Research has documented that ethnic and socioeconomic disparities exist among patients with conditions such as heart disease and diabetes. Now, a new study by researchers from UCLA and Harvard University has found disparities among children suffering from repeated ear infections.
The findings, published in the August edition of the journal The Laryngoscope, show that frequent ear infections plague white children and children living below the poverty level more than children of other racial or ethnic backrounds or income levels.
Despite a recent overall decline in the incidence of otitis media, or ear infection, it is still one of the most common and burdensome ailments affecting children. More than 80 percent of children have at least one infection by the age of 3, and medical and surgical treatments for these infections cost $3 billion to $5 billion annually. Each year, about 4.65 million children in the U.S. suffer "frequent" ear infections, defined as more than three infections over a 12-month period.

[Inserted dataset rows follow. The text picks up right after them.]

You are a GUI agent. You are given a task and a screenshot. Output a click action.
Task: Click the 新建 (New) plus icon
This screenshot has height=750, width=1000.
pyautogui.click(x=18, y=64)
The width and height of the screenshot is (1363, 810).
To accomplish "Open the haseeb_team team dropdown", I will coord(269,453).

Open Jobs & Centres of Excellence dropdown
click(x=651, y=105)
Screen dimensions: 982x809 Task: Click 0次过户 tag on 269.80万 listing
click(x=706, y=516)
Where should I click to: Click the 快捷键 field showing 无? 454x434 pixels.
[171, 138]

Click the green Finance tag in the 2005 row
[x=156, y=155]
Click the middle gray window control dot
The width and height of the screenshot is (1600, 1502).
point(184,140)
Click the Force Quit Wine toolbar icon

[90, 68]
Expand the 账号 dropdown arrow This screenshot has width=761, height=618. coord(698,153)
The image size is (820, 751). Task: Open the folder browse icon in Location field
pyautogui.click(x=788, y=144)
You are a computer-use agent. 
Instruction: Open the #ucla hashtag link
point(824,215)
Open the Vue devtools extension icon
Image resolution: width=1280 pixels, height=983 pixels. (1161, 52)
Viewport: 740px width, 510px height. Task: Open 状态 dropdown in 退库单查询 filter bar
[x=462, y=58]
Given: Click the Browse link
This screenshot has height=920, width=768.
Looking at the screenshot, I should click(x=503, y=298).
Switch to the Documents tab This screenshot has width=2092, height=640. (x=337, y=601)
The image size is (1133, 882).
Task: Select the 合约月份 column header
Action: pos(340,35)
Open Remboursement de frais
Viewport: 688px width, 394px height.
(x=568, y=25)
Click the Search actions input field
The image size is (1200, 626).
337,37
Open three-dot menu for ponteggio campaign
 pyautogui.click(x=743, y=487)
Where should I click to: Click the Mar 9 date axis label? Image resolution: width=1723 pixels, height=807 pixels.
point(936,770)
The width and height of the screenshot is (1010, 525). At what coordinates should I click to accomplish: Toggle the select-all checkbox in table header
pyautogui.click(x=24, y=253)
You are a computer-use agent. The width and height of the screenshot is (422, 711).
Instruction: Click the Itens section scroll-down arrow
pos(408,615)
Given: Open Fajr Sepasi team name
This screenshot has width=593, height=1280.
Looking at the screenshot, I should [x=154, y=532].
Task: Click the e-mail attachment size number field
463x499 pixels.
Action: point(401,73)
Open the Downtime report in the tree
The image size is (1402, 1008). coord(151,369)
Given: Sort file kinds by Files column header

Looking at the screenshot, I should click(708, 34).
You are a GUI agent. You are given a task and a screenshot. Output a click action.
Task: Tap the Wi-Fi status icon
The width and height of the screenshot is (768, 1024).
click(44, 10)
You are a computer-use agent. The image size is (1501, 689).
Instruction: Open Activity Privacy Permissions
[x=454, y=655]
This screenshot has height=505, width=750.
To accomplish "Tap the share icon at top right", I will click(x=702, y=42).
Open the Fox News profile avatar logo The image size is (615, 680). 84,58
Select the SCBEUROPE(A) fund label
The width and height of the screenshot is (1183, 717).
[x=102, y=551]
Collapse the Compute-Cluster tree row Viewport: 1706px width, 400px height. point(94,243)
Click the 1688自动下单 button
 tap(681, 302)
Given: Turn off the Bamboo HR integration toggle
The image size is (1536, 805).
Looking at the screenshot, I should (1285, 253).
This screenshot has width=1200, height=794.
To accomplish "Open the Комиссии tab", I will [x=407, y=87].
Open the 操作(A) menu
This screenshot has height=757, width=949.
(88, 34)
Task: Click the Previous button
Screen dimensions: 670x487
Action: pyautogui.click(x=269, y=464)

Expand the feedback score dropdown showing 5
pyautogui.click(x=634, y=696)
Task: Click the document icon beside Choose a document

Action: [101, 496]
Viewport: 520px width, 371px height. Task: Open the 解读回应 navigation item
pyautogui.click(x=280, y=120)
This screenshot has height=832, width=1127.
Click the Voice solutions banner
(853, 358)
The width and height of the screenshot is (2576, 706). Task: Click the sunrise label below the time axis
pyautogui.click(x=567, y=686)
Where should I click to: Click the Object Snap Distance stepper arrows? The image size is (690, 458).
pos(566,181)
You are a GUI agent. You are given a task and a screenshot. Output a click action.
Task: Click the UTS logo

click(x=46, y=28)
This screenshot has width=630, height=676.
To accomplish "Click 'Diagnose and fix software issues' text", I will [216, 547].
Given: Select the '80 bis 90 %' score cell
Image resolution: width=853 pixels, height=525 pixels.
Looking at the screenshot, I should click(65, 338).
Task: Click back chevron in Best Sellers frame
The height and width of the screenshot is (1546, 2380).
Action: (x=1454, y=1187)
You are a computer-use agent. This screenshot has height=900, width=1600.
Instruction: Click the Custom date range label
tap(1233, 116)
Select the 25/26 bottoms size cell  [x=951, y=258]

"An understanding of the size and distribution of the population of children with frequent ear infections is important because it is often these patients who will require more invasive and costly treatments," said study co-author Dr. Nina Shapiro, director of pediatric otolaryngology at Mattel Children's Hospital UCLA and an associate professor of surgery at the David Geffen School of Medicine at UCLA. "In this era of health care reform, it will be important to determine how to reach out to this population of children, whose inadequate health insurance coverage limits their options for treatment."
Researchers used data from a 10-year period (1997-2006) taken from the National Health Interview Survey, a large-scale, household-based survey of a statistically representative sample of the U.S. population.
Parents of children under the age of 18 were asked various questions, including whether their child had three or more ear infections over the previous 12 months. For those who answered yes, researchers pulled demographic data -- including age, sex, race/ethnicity, income level and insurance status -- to determine the influence of these variables on frequent ear infections.
The average age of children in the study was 8.5 years old, and 51 percent were boys. Of the parents surveyed, 6.6 percent reported having a child who suffered frequent ear infections.
The researchers found that among white children, 7.0 percent had frequent ear infections, compared with 6.2 percent of Hispanic children, 5.0 percent of African American children and 4.5 percent of children from other racial or ethnic groups.
They also found that children from households under the poverty level had a higher incidence -- 8.0 percent -- of frequent ear infections than children from above the poverty level, even after adjusting for race and ethnicity.
"The racial and ethnic disparity was somewhat surprising," Shapiro said. "We are not certain why these gaps exist, but possible explanations could include anatomic differences, cultural factors or disparate access to health care. It could also be that white children are overdiagnosed and non-white children are underdiagnosed."
The next stage of research is to better understand the impact of racial/ethnic and socioeconomic disparities and inequalities related to access to health care within the population of children with frequent ear infections.
Co-authors of the study included Dr. Kalpesh T. Vakharia, of the Massachusetts Eye and Ear Infirmary and Harvard Medical School, and Dr. Neil Bhattacharyya, of Brigham and Women's Hospital and Harvard Medical School.